*YOUR GOAL*. Repeat the records. Each line must match exactly.

—————

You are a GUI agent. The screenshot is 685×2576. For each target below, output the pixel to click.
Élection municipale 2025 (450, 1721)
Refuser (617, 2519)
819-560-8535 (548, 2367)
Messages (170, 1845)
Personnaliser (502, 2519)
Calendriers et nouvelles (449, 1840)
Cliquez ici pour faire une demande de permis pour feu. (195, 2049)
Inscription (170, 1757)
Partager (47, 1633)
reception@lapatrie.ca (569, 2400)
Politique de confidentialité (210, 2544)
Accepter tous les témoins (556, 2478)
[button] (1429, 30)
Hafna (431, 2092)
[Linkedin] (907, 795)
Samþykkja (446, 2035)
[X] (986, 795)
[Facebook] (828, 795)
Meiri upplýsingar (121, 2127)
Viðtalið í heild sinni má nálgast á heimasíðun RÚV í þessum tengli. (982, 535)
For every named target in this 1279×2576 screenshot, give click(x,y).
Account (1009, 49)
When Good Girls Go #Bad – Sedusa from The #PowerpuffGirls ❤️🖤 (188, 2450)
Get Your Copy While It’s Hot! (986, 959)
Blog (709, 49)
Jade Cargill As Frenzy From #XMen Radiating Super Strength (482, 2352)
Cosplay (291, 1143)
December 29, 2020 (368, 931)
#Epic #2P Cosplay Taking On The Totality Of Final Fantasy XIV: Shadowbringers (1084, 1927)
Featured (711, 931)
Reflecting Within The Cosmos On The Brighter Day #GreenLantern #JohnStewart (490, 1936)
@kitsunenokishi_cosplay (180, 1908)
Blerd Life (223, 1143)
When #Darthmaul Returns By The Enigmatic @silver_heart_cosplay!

—————

*ANSWER TO THIS TASK*.
You are a GUI agent. The screenshot is 685×2576. For each target below, output the pixel to click.
Élection municipale 2025 (450, 1721)
Refuser (617, 2519)
819-560-8535 (548, 2367)
Messages (170, 1845)
Personnaliser (502, 2519)
Calendriers et nouvelles (449, 1840)
Cliquez ici pour faire une demande de permis pour feu. (195, 2049)
Inscription (170, 1757)
Partager (47, 1633)
reception@lapatrie.ca (569, 2400)
Politique de confidentialité (210, 2544)
Accepter tous les témoins (556, 2478)
[button] (1429, 30)
Hafna (431, 2092)
[Linkedin] (907, 795)
Samþykkja (446, 2035)
[X] (986, 795)
[Facebook] (828, 795)
Meiri upplýsingar (121, 2127)
Viðtalið í heild sinni má nálgast á heimasíðun RÚV í þessum tengli. (982, 535)
For every named target in this 1279×2576 screenshot, give click(x,y).
Account (1009, 49)
When Good Girls Go #Bad – Sedusa from The #PowerpuffGirls ❤️🖤 (188, 2450)
Get Your Copy While It’s Hot! (986, 959)
Blog (709, 49)
Jade Cargill As Frenzy From #XMen Radiating Super Strength (482, 2352)
Cosplay (291, 1143)
December 29, 2020 (368, 931)
#Epic #2P Cosplay Taking On The Totality Of Final Fantasy XIV: Shadowbringers (1084, 1927)
Featured (711, 931)
Reflecting Within The Cosmos On The Brighter Day #GreenLantern #JohnStewart (490, 1936)
@kitsunenokishi_cosplay (180, 1908)
Blerd Life (223, 1143)
When #Darthmaul Returns By The Enigmatic @silver_heart_cosplay!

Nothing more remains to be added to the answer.